1 Nov 2008

On beauty (and related ideas and ideals)

So, I wanna know: what does beauty mean to you? Whom do you consider beautiful, and what do you find beautiful about them?

There's that often-heard saying, beauty is in the eye of the beholder. True enough. Let's set yourself up as the beholder, for the moment. Do you consider yourself beautiful? Why, or why not?


In many ways, I begrudge mainstream society for instilling a narrow view of beauty on everyone, but especially on the young and vulnerable, pushing a standard of beauty that very few can attain, but that many have learnt to lust after. Although the specifics are hard to pin down, I'd still say that looking at pictures of models, mainstream musicians, and Hollywood stars would still provide a fair idea of what I'm talking about.

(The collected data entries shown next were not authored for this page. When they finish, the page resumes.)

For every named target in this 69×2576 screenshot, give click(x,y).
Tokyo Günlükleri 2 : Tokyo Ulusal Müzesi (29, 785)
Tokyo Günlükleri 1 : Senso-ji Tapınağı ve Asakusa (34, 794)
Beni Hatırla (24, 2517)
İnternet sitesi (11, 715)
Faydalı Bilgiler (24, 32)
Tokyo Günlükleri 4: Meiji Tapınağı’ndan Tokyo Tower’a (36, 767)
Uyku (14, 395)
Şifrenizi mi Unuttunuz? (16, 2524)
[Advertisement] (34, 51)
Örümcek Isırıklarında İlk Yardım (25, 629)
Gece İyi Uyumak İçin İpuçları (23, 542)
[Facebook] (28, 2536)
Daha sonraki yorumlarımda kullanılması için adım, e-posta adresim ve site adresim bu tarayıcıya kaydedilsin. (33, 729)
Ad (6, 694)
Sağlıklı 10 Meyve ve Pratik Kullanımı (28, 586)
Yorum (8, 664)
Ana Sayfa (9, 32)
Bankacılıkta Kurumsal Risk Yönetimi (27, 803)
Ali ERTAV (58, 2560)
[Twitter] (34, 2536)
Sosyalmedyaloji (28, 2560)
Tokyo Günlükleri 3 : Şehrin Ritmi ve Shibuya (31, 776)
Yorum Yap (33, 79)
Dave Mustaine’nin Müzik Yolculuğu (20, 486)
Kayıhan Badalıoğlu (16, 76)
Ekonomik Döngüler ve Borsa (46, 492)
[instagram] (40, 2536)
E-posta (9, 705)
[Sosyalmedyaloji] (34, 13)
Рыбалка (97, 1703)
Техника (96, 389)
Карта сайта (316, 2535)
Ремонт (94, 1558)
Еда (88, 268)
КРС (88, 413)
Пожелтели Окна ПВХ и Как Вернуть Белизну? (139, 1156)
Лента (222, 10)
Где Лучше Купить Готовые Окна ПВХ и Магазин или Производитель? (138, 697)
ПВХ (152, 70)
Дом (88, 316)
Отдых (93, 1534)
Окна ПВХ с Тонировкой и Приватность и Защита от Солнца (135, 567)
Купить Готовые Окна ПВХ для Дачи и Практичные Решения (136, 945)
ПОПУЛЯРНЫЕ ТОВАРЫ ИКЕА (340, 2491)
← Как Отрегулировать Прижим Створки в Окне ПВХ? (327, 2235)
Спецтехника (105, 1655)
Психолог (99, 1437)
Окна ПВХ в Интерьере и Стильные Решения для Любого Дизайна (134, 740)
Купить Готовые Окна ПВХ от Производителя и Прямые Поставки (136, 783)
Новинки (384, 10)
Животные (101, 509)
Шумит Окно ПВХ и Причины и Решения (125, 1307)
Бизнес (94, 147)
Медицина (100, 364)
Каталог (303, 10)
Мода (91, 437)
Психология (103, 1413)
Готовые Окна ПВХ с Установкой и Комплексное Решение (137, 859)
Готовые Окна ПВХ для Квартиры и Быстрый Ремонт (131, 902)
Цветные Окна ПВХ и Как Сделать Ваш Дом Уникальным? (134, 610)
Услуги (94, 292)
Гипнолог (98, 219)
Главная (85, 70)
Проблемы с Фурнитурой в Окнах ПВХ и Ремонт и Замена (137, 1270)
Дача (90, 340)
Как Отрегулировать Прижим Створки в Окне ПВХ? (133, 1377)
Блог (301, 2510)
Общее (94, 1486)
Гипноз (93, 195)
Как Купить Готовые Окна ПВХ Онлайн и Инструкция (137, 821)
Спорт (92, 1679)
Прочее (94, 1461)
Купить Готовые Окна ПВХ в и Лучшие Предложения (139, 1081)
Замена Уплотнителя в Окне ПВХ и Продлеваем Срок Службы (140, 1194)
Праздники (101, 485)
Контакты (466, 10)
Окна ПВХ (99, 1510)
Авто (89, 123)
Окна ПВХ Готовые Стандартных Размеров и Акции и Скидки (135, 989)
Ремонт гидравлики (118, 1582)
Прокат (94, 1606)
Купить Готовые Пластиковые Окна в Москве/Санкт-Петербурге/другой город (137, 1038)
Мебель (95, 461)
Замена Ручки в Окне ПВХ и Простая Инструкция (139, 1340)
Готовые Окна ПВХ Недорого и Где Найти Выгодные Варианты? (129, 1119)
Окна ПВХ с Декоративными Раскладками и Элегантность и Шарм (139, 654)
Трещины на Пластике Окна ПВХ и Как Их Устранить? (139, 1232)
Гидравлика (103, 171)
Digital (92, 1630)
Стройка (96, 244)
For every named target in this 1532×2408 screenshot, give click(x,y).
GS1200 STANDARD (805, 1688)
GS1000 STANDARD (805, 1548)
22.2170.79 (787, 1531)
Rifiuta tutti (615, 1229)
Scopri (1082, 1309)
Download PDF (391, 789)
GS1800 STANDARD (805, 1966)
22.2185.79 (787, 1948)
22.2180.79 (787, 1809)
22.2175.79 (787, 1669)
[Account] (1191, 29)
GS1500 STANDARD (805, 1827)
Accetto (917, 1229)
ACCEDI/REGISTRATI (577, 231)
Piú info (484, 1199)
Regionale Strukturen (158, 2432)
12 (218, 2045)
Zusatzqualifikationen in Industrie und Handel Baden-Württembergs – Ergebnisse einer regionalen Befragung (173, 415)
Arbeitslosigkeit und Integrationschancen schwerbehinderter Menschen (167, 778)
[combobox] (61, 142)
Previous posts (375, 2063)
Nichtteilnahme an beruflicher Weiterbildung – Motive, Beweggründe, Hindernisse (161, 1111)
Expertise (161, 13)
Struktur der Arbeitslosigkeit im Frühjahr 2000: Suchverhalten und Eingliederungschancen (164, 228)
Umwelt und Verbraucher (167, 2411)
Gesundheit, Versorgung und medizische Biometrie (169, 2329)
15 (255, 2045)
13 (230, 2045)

Perhaps I'm barking up the wrong tree, though. It's easy to argue that in those fields, such standards of beauty are indeed maintained because they have mass appeal, and thus allow for mass promotion. Who am I to argue with products that are designed for mass marketing?

However, we, as individual persons, are not (I hope) supposed to be mass marketed. When we deal with individuals, and especially ourselves, we should carefully maintain a wider view of what constitutes beauty, beyond what we've been taught via mass media. History has been full of examples of society trying to mould everyone into the fashions of the day; ultimately we end up with lots of square pegs being rammed forcefully into lots of round holes, complete with lots of collateral damage in between.


I've had to learn this the hard way. For most of my teenage years, I had not considered myself beautiful; after all, I came into contact with people my own age everyday who were more (conventionally) beautiful and popular. I mention popularity for a reason, too; I feel that popular people, to some extent, mould the notion of beauty being applied by the community in question.

Now, I was completely opposite to that. I was (and still am) a hardcore introvert, and thus not only was I not popular, I also did not have relationships with popular people (from a teenage perspective, this is obvious: being associated with a less-popular person risks diminishing the status of the more-popular one). Really, then, I had no way to be around beautiful people, as far as beauty is meant in the mainstream sense.

At the end of my teenage years, I looked in the mirror one day, studied my face in detail, and saw a glimpse of what I would today consider beautiful. And I said to myself, if I couldn't find anyone beautiful to be with, I'd better make myself beautiful. It was the only kind of beauty I could be sure of.


Making myself beautiful was hard work. I would look in the mirror everyday, seeing how far from the (mainstream) ideal of beauty I was, and feel despondent. I went through a stage where I tried out all kinds of clothes, hair, makeup, and whatever else I could think of, to see how I would come out; I needed to know what worked best for me. In that process, I stopped worrying about how the ever-mystical others had to say or think. I had to, or else I wouldn't have had the courage to discover what I needed to.

At the end of it, five years later in my mid-twenties, I became a different person, and that was something other people noticed too. I was surer of myself, of what I believed in, and in particular what I believed of myself and my notion of beauty. I'd realised that all along I was a beautiful person, but that until that moment, the understanding of beauty was lost to me, awaiting discovery.

That was a major revelation to me, and it helped me feel a lot better about my self-image. But even more importantly, I'd learnt to see beauty in others that I had never in the past been aware enough to see. This is the sort of beauty you seldom see in mass media, but is the sort that enriches your life for good. It helps us see each other as individual persons, each beautiful in his/her/hir own way, and not as just another mass-produced item.


So, at the end of this rather long post, what I've been trying to say is this: I think it's important to understand a notion of beauty beyond what mass media and popular people portray; not only does it provide a stronger sense of self-worth (as far as seeing oneself as beautiful is concerned), but it helps us see people around us as whole individuals, not as just another face to be compared to the latest weekly.

Your mileage may vary, but I hope this post resonates with you more rather than less.